══ RECORDS FOR PROCESSING ══
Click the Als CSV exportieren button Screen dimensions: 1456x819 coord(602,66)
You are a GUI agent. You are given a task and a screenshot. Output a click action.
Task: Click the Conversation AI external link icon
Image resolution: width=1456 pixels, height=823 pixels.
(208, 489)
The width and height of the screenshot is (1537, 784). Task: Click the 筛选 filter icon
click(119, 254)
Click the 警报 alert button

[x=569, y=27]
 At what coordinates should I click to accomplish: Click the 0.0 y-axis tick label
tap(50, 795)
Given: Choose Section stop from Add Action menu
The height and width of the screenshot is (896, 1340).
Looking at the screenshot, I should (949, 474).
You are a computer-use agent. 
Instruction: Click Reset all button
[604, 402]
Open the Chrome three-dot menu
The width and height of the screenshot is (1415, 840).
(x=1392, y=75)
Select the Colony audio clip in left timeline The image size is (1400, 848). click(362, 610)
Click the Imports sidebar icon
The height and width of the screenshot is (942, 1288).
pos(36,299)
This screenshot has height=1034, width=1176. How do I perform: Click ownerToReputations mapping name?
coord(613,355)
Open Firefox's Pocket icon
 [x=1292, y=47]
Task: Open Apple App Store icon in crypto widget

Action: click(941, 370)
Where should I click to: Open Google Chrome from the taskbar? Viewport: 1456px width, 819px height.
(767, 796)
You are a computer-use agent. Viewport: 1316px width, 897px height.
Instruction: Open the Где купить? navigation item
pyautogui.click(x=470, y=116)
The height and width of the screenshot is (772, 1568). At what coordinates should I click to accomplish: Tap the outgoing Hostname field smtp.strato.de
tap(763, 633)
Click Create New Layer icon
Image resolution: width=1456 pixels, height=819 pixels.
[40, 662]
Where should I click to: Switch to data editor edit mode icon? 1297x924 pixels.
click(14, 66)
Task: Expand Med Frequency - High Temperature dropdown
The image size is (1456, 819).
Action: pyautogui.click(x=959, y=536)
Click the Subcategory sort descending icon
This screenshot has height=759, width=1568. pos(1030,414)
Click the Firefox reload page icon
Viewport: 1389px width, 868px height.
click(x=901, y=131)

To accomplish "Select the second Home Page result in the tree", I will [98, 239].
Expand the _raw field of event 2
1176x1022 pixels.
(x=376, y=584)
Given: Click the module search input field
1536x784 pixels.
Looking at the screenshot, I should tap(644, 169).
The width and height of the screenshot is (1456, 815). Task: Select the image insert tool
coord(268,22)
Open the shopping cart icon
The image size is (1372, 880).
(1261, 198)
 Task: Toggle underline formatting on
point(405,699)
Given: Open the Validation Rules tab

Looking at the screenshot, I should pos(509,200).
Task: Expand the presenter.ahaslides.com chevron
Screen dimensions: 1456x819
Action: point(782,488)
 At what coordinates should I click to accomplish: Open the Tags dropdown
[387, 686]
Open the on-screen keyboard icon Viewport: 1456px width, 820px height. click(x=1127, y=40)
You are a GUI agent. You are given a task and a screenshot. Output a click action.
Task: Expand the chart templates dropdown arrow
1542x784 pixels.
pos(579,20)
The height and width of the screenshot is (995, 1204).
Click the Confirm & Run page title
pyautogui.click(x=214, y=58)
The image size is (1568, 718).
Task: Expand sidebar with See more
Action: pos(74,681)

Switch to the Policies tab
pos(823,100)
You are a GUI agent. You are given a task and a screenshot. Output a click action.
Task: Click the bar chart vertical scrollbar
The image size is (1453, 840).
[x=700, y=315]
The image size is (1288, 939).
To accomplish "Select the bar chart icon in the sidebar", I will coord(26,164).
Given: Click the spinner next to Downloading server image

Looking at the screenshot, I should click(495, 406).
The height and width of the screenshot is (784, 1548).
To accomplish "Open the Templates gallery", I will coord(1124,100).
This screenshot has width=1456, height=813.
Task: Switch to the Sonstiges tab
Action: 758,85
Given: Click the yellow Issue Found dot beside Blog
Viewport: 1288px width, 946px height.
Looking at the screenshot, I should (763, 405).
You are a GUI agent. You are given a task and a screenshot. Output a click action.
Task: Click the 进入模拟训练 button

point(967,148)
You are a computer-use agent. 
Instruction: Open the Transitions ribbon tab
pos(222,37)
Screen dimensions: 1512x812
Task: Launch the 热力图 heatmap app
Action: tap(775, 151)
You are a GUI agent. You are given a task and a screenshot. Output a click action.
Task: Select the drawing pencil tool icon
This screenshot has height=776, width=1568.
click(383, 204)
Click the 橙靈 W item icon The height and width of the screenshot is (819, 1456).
═══
▶ **TASK OBJECTIVE**
Set the whole listing down, word for word.

▶ **EXERCISE SOLUTION**
Click the Als CSV exportieren button Screen dimensions: 1456x819 coord(602,66)
You are a GUI agent. You are given a task and a screenshot. Output a click action.
Task: Click the Conversation AI external link icon
Image resolution: width=1456 pixels, height=823 pixels.
(208, 489)
The width and height of the screenshot is (1537, 784). Task: Click the 筛选 filter icon
click(119, 254)
Click the 警报 alert button

[x=569, y=27]
 At what coordinates should I click to accomplish: Click the 0.0 y-axis tick label
tap(50, 795)
Given: Choose Section stop from Add Action menu
The height and width of the screenshot is (896, 1340).
Looking at the screenshot, I should (949, 474).
You are a computer-use agent. 
Instruction: Click Reset all button
[604, 402]
Open the Chrome three-dot menu
The width and height of the screenshot is (1415, 840).
(x=1392, y=75)
Select the Colony audio clip in left timeline The image size is (1400, 848). click(362, 610)
Click the Imports sidebar icon
The height and width of the screenshot is (942, 1288).
pos(36,299)
This screenshot has height=1034, width=1176. How do I perform: Click ownerToReputations mapping name?
coord(613,355)
Open Firefox's Pocket icon
 [x=1292, y=47]
Task: Open Apple App Store icon in crypto widget

Action: click(941, 370)
Where should I click to: Open Google Chrome from the taskbar? Viewport: 1456px width, 819px height.
(767, 796)
You are a computer-use agent. Viewport: 1316px width, 897px height.
Instruction: Open the Где купить? navigation item
pyautogui.click(x=470, y=116)
The height and width of the screenshot is (772, 1568). At what coordinates should I click to accomplish: Tap the outgoing Hostname field smtp.strato.de
tap(763, 633)
Click Create New Layer icon
Image resolution: width=1456 pixels, height=819 pixels.
[40, 662]
Where should I click to: Switch to data editor edit mode icon? 1297x924 pixels.
click(14, 66)
Task: Expand Med Frequency - High Temperature dropdown
The image size is (1456, 819).
Action: pyautogui.click(x=959, y=536)
Click the Subcategory sort descending icon
This screenshot has height=759, width=1568. pos(1030,414)
Click the Firefox reload page icon
Viewport: 1389px width, 868px height.
click(x=901, y=131)

To accomplish "Select the second Home Page result in the tree", I will [98, 239].
Expand the _raw field of event 2
1176x1022 pixels.
(x=376, y=584)
Given: Click the module search input field
1536x784 pixels.
Looking at the screenshot, I should tap(644, 169).
The width and height of the screenshot is (1456, 815). Task: Select the image insert tool
coord(268,22)
Open the shopping cart icon
The image size is (1372, 880).
(1261, 198)
 Task: Toggle underline formatting on
point(405,699)
Given: Open the Validation Rules tab

Looking at the screenshot, I should pos(509,200).
Task: Expand the presenter.ahaslides.com chevron
Screen dimensions: 1456x819
Action: point(782,488)
 At what coordinates should I click to accomplish: Open the Tags dropdown
[387, 686]
Open the on-screen keyboard icon Viewport: 1456px width, 820px height. click(x=1127, y=40)
You are a GUI agent. You are given a task and a screenshot. Output a click action.
Task: Expand the chart templates dropdown arrow
1542x784 pixels.
pos(579,20)
The height and width of the screenshot is (995, 1204).
Click the Confirm & Run page title
pyautogui.click(x=214, y=58)
The image size is (1568, 718).
Task: Expand sidebar with See more
Action: pos(74,681)

Switch to the Policies tab
pos(823,100)
You are a GUI agent. You are given a task and a screenshot. Output a click action.
Task: Click the bar chart vertical scrollbar
The image size is (1453, 840).
[x=700, y=315]
The image size is (1288, 939).
To accomplish "Select the bar chart icon in the sidebar", I will coord(26,164).
Given: Click the spinner next to Downloading server image

Looking at the screenshot, I should click(495, 406).
The height and width of the screenshot is (784, 1548).
To accomplish "Open the Templates gallery", I will coord(1124,100).
This screenshot has width=1456, height=813.
Task: Switch to the Sonstiges tab
Action: 758,85
Given: Click the yellow Issue Found dot beside Blog
Viewport: 1288px width, 946px height.
Looking at the screenshot, I should (763, 405).
You are a GUI agent. You are given a task and a screenshot. Output a click action.
Task: Click the 进入模拟训练 button

point(967,148)
You are a computer-use agent. 
Instruction: Open the Transitions ribbon tab
pos(222,37)
Screen dimensions: 1512x812
Task: Launch the 热力图 heatmap app
Action: tap(775, 151)
You are a GUI agent. You are given a task and a screenshot. Output a click action.
Task: Select the drawing pencil tool icon
This screenshot has height=776, width=1568.
click(383, 204)
Click the 橙靈 W item icon The height and width of the screenshot is (819, 1456).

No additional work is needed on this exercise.